With another new feature, I tried making a slow-motion video. The camera can record 120 frames per second, which is helpful for slowing down and stretching out detailed scenes. You scroll to the Slow-Mo setting before shooting the video. After the clip is recorded, you choose what section of it to slow down. The final video looked impressively professional, even though it was just of tech bloggers milling about a room.

The room was a bit too bright to accurately test out the new flash. Apple claims the flash will automatically adjust color and intensity depending on the subject and lighting situation. It has two different colored LED lights instead of the usual one. A better flash would be a welcome improvement over the traditional LED flashes on iPhones (and most other smartphones) that flood scenes with harsh light.

Graphics

The faster processor inside the 5S means everything is zippier, including the graphics.
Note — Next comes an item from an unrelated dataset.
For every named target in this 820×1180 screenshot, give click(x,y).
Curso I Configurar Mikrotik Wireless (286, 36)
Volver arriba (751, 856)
This is the case with every new iPhone, so it’s hard to tell how much of an upgrade this one is. But the high-end game apps did look rich.

Apple is calling the the new graphics “console level,” so next time we’ll have to test it head to head with an Xbox.

iPhone 5C

The lower-priced iPhone 5C doesn’t have as many fancy new hardware features. Instead, its pizazz is mostly on the outside. Apple rounded the corners down and encased the 5C in a smooth hard plastic shell instead of metal. Plastic has a reputation of being cheap and breakable, but Apple is pitching this as high-end plastic.

Apple design head Jony Ive even says, “The iPhone 5C is beautifully, unapologetically plastic.”

The polycarbonate body does feel sturdier than other plastic phones, and the phone still has bit of weight to it. The entire back side of the phone is one seamless piece of plastic and comes in blue, green, pink, yellow and white. The colors look subdued in press images, but in person the green and pink are a bit more fluorescent and bright.

Apparently Apple didn’t think one super bright color was enough, so it also created a line of $29 soft silicon shells for the 5C. The blue, green, pink, yellow, black and white cases have a grid of holes in the back so you can see the original shade of the 5C through them as lines of dots.